The image shows an impression by David A. Hardy (c PPARC) of the possible scene from a moon orbiting the extra-solar planet in orbit around the star HD70642. The planet has a mass about twice that of Jupiter and orbits the star in around six years, with a nearly circular orbit at more than three times the Earth-Sun distance. The star HD70642 is a 7th magnitude star in the southern constellation Puppis, and has properties very similar to that of our Sun. The similarity of the appearance of the extra- solar planet to that of Jupiter arises because it has a similar mass. The possible existence of the moons been inferred from our knowledge of the planets in our own Solar System and from theories of planetary formation, they have not actually been detected. Photo credit: David A. Hardy, astroart.org Copyright (c) Particle Physics and Astronomy Research Council

"This planet is going round in a nearly circular orbit three-fifths the size of our own Jupiter. This is the closest we have yet got to a real Solar System-like planet, and advances our search for systems that are even more like our own," said UK team leader Hugh Jones of Liverpool John Moores University.

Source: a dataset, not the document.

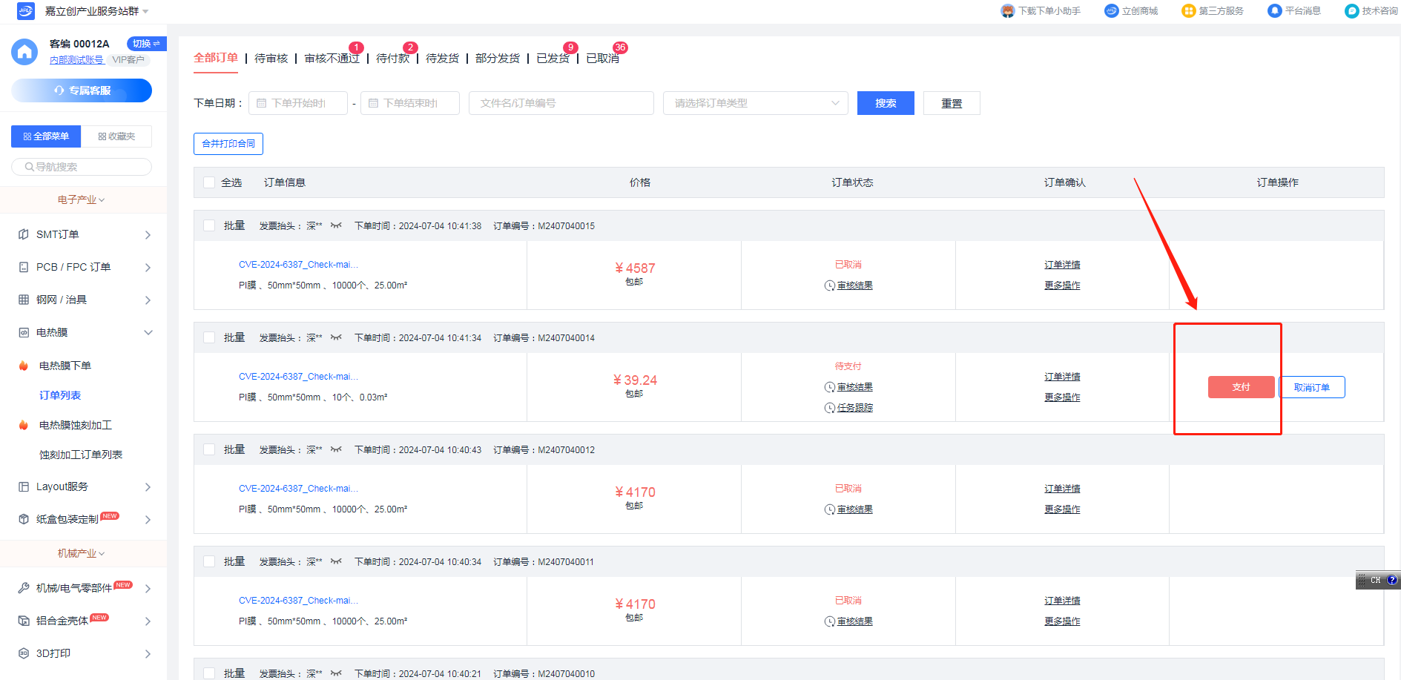Open the 立创商城 icon link
This screenshot has height=680, width=1401.
[x=1111, y=11]
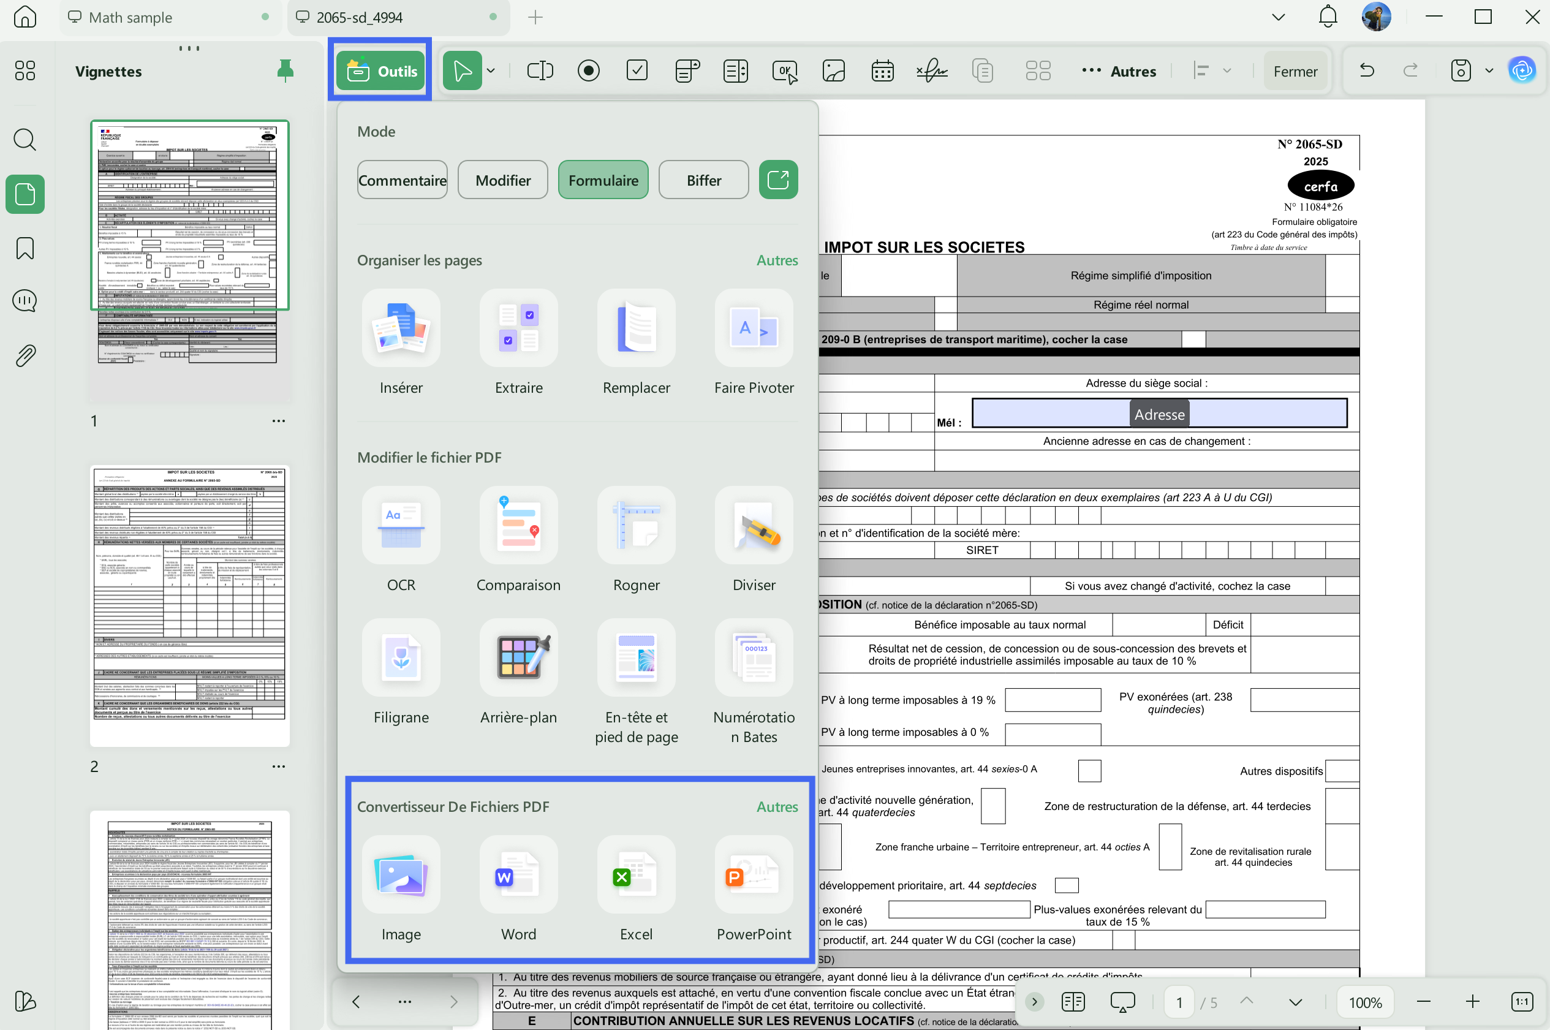
Task: Expand page 1 thumbnail options menu
Action: [x=278, y=421]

The planet was discovered using the 3.9-metre Anglo-Australian Telescope [AAT] in New South Wales, Australia. The discovery, which is part of a large search for solar systems that resemble our own, will be announced today (Thursday, July 3rd 2003) by Hugh Jones (Liverpool John Moores University) at a conference on "Extrasolar Planets: Today and Tomorrow" in Paris, France.

"It is the exquisite precision of our measurements that lets us search for these Jupiters - they are harder to find than the more exotic planets found so far. Perhaps most stars will be shown to have planets like our own Solar System", said Dr Alan Penny, from the Rutherford Appleton Laboratory.

The new planet, which has a mass about twice that of Jupiter, circles its star (HD70642) about every six years. HD70642 can be found in the constellation Puppis and is about 90 light years away from Earth. The planet is 3.3 times further from its star as the Earth is from the Sun (about halfway between Mars and Jupiter if it were in our own system).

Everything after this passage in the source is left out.